List of tasks:
1. Name each fact that the excerpt about the fight at Mokarzel's house sets out after the words "Consider the facts".
2. From the excerpt about the fight at Mokarzel's house, print the words starting with "- The Orthodox" and going on through "Orthodox men, some of whom were armed.".

Extract provided:
========================================================================

The New York Times‘ version of events basically follows St. Raphael’s story. According to the Times, “The minute the Hawaweeny party entered [Mokarzel's house] the fight began. It was rough and tumble in the parlor for a few minutes, and then the combatants went to the street and fought there.” No hour-long meeting in this version. Honestly, I think the Times, rather than the Sun, has it right. Consider the facts:
- It was nearly midnight.
- The Orthodox were on their way to visit an assault victim, Abousamra.
- St. Raphael and his followers believed that assassins were after him.
- There were a dozen Orthodox men, some of whom were armed.
- There were a dozen Maronite men, some of whom were armed.
- The two groups hated each other’s guts.
I say there’s no way in the world, under those circumstances, that a dozen Orthodox men could have approached Mokarzel’s house — full of armed Maronites — and not had an immediate fight. St. Raphael’s story sounds reasonable, and I’m inclined to believe him.

========================================================================

Dataset extract:
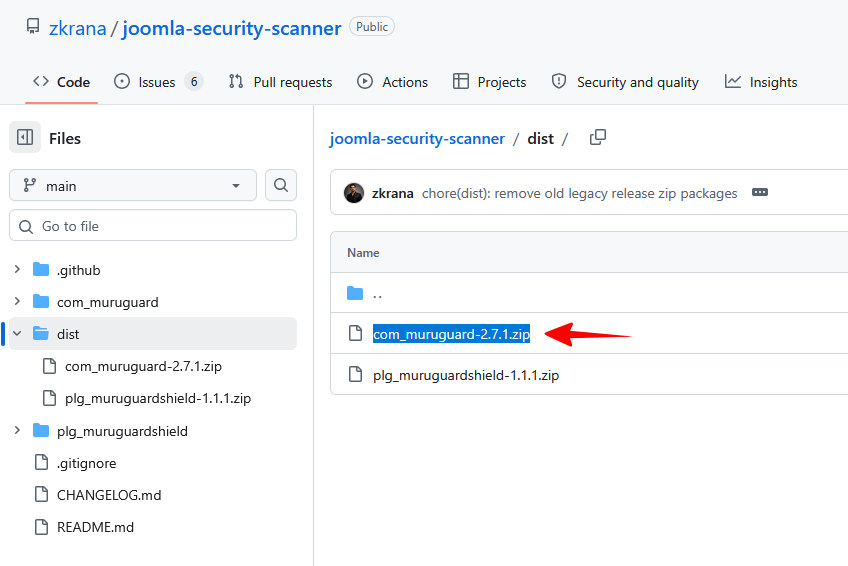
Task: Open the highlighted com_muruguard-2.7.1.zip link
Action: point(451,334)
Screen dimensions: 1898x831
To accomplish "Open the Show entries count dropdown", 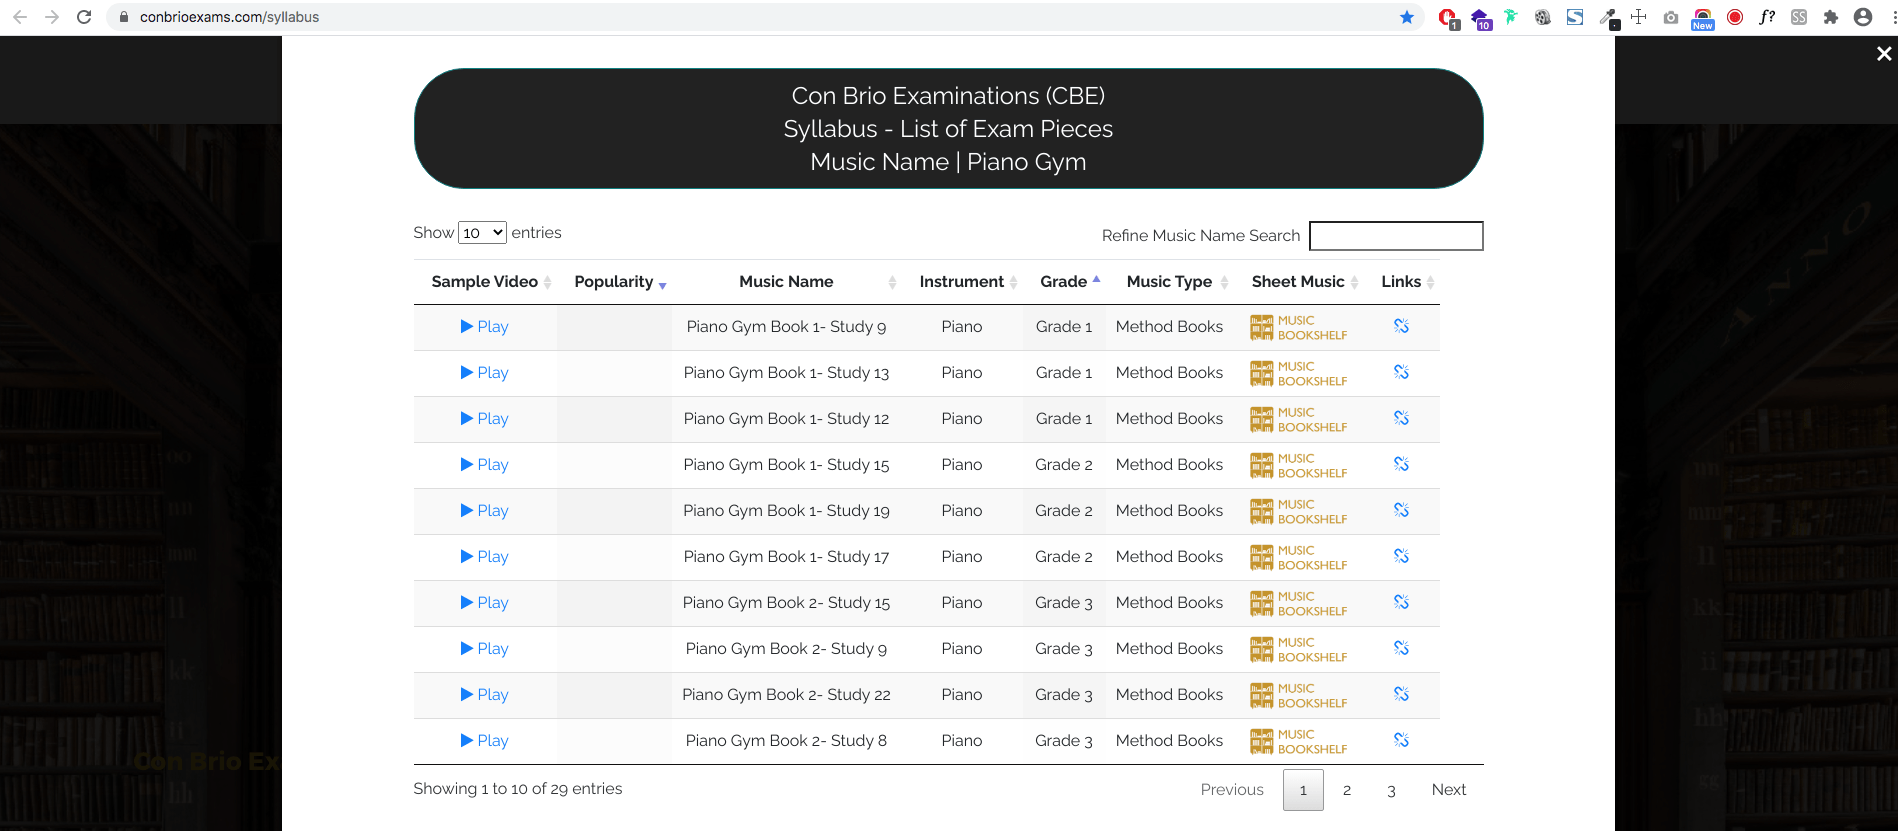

========================================================================

The results:
1.
- It was nearly midnight.
- The Orthodox were on their way to visit an assault victim, Abousamra.
- St. Raphael and his followers believed that assassins were after him.
- There were a dozen Orthodox men, some of whom were armed.
- There were a dozen Maronite men, some of whom were armed.
- The two groups hated each other's guts.

2.
- The Orthodox were on their way to visit an assault victim, Abousamra.
- St. Raphael and his followers believed that assassins were after him.
- There were a dozen Orthodox men, some of whom were armed.